---
title: "Internationalised Domain Names (IDN)"
category: i18n
status: optional
url: https://specification.website/spec/i18n/idn-support/
updated: "2026-05-29"
sources:
  - title: "RFC 5891 — IDNA 2008: Protocol"
    url: "https://www.rfc-editor.org/rfc/rfc5891"
    publisher: "IETF"
  - title: "RFC 5890 — IDNA 2008: Definitions and Document Framework"
    url: "https://www.rfc-editor.org/rfc/rfc5890"
    publisher: "IETF"
  - title: "Unicode TR #46 — Unicode IDNA Compatibility Processing"
    url: "https://unicode.org/reports/tr46/"
    publisher: "Unicode"
  - title: "Chromium — IDN in Google Chrome"
    url: "https://chromium.googlesource.com/chromium/src/+/main/docs/idn.md"
    publisher: "Chromium project"
source_repo: https://github.com/jdevalk/specification.website
licence: CC-BY-4.0
---

# Internationalised Domain Names (IDN)

> IDNs let domain names contain non-ASCII characters. They are encoded as Punycode on the wire and rendered as Unicode in the browser, subject to anti-spoofing rules.

## What it is

Internationalised Domain Names allow labels in a hostname to contain characters outside ASCII — Cyrillic, Greek, Han, Arabic, accented Latin, and so on. `münchen.de`, `日本語.jp`, and `παράδειγμα.gr` are all valid.

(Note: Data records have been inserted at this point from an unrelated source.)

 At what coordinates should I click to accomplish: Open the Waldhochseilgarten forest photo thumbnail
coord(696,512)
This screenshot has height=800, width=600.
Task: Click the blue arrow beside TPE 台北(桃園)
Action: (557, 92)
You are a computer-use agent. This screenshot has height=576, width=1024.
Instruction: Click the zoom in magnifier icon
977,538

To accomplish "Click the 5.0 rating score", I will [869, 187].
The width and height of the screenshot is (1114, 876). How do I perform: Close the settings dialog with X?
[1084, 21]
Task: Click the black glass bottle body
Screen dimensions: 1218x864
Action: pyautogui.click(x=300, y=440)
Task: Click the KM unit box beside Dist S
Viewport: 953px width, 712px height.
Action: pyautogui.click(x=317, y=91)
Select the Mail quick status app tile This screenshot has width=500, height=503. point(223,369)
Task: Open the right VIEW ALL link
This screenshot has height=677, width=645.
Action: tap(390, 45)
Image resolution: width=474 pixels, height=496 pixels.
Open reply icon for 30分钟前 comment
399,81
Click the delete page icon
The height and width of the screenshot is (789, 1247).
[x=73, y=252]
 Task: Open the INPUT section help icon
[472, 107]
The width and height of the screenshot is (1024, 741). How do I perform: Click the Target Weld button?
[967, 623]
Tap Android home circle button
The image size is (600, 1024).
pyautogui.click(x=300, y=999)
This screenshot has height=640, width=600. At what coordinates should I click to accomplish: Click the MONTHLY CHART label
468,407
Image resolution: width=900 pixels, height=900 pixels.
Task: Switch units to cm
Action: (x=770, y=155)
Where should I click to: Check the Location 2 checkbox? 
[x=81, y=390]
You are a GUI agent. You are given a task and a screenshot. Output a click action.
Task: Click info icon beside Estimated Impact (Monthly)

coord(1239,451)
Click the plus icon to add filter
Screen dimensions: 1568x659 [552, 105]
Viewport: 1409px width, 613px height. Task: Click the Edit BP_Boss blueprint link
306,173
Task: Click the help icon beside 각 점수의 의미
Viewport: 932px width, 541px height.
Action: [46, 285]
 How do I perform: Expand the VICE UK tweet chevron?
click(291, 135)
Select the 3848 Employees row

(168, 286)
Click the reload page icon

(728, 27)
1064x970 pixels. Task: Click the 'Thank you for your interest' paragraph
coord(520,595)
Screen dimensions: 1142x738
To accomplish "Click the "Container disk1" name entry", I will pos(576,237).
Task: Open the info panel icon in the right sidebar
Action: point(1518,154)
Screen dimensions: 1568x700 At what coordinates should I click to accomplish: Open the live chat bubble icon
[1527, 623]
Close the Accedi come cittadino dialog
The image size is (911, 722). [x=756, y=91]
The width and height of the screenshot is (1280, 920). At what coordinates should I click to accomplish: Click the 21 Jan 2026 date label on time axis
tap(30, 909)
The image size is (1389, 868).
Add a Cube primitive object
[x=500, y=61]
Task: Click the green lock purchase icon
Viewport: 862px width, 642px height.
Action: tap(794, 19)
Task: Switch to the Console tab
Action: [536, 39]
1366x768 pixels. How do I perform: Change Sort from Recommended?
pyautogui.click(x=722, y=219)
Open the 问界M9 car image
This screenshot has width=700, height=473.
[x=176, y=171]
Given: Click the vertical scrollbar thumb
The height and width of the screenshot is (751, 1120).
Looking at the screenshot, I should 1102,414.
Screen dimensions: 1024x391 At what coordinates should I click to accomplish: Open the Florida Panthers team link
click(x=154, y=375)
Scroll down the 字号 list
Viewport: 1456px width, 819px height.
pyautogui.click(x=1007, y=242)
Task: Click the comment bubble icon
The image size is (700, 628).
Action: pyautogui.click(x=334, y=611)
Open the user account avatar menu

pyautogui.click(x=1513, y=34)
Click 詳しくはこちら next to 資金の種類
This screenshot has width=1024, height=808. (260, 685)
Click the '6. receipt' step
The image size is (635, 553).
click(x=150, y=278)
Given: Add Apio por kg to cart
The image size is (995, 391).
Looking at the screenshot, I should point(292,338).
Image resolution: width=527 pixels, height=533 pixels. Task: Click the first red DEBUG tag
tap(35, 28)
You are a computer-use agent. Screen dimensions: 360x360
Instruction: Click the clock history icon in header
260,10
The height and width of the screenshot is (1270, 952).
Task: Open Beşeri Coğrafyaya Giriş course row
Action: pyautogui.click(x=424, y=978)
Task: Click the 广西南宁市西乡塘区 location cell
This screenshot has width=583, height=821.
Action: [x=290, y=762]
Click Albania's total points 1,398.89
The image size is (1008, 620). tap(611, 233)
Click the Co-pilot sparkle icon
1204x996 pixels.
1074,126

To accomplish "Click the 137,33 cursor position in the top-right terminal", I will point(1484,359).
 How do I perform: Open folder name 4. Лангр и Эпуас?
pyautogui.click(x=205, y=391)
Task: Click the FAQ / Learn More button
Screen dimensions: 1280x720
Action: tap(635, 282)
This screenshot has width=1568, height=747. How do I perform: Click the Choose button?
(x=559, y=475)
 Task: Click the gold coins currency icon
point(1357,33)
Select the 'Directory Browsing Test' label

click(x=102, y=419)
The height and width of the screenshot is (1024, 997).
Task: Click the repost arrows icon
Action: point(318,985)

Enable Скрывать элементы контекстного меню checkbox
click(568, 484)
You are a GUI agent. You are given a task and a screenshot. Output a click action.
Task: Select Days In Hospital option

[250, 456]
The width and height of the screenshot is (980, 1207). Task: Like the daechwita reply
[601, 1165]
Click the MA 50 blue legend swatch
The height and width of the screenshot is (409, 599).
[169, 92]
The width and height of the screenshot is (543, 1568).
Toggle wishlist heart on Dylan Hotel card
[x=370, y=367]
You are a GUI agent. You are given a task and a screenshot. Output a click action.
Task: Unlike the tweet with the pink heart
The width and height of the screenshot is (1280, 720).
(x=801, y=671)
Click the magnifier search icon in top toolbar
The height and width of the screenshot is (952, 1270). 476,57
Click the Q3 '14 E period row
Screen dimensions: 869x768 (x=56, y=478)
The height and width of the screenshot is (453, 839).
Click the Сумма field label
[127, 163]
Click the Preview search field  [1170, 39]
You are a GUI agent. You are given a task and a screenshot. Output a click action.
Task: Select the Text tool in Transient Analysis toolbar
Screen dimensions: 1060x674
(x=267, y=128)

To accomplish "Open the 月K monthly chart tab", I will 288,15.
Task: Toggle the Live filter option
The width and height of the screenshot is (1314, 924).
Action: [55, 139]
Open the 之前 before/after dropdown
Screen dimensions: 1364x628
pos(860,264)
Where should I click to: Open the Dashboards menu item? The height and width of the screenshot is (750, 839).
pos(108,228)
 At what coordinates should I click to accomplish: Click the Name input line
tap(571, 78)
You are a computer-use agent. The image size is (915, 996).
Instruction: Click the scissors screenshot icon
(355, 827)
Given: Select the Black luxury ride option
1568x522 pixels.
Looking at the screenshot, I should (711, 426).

DNS itself only carries ASCII, so each non-ASCII label is encoded with [Punycode](https://www.rfc-editor.org/rfc/rfc3492) and prefixed with `xn--`. The browser shows the Unicode form to the user; the resolver, certificate, and `Host` header see the ASCII form.

```
User sees:    münchen.de
On the wire:  xn--mnchen-3ya.de
```

The current standard is **IDNA 2008** ([RFC 5890–5894](https://www.rfc-editor.org/rfc/rfc5891)), with [Unicode TR #46](https://unicode.org/reports/tr46/) defining the compatibility processing browsers actually use.

## Why it matters

For users outside the ASCII-Latin world, a domain in their own script is more memorable, more brandable, and easier to type than a transliteration. For everyone, the security implications matter: visually similar characters across scripts ("paypal" written with a Cyrillic "а" instead of Latin "a") enable **homograph attacks**, where a malicious domain impersonates a real one. Browsers therefore apply display rules that decide when to show the Unicode form and when to fall back to Punycode in the address bar.

## How to implement

Most sites only consume IDNs; few operate them. Either way, get the basics right.

**If you own an IDN:**

- Register both the IDN and an ASCII fallback, and `301` between them so links and analytics consolidate.
- Get a TLS certificate that covers both forms. Modern CAs handle this automatically when you submit the A-label (`xn--…`); verify the certificate's `dNSName` SAN entries include the encoded form.
- Set `<link rel="canonical">` to one form (typically the Unicode form) so search engines pick a single representation.
- Test mail flow. Local-part Internationalised Email ([RFC 6531](https://www.rfc-editor.org/rfc/rfc6531)) is a separate spec and patchily supported.

**If your site accepts hostnames as input (email, URLs, webhooks):**

- Normalise with **IDNA 2008 + UTS #46** before storing. Use a library (`idna` in Python, `url.domainToASCII` in Node, `IDN` in the JDK) rather than hand-rolling the algorithm.
- Store the A-label (`xn--…`) as the canonical key and display the U-label (Unicode) to users.
- Apply your platform's spoofing protection: mixed-script detection, confusable-character checks, and the [Unicode confusables data](https://www.unicode.org/Public/security/latest/confusables.txt).

**Browser display rules.** Chromium, Firefox, and Safari each maintain a policy: show Unicode if the label is in a single script (with a few mixed exceptions), or if the user's configured languages include that script. Otherwise show Punycode. You cannot override this from a website, and you should not try — it is the user's protection against homograph attacks. Test your IDN in each browser and accept that some users will see `xn--mnchen-3ya.de`.

## Common mistakes

- Comparing hostnames as raw Unicode strings, missing case folding, NFC normalisation, and IDNA mapping. Always normalise to the A-label first.
- Accepting an IDN at registration but not on login because two libraries normalise differently.
- Assuming the address bar always shows Unicode. Browser policy may downgrade to Punycode, which is fine.
- Issuing a certificate only for the U-label. Certificates must cover the A-label encoding.
- Treating IDN as a green-light for arbitrary Unicode. IDNA 2008 disallows many code points (symbols, emoji, joiners) for safety.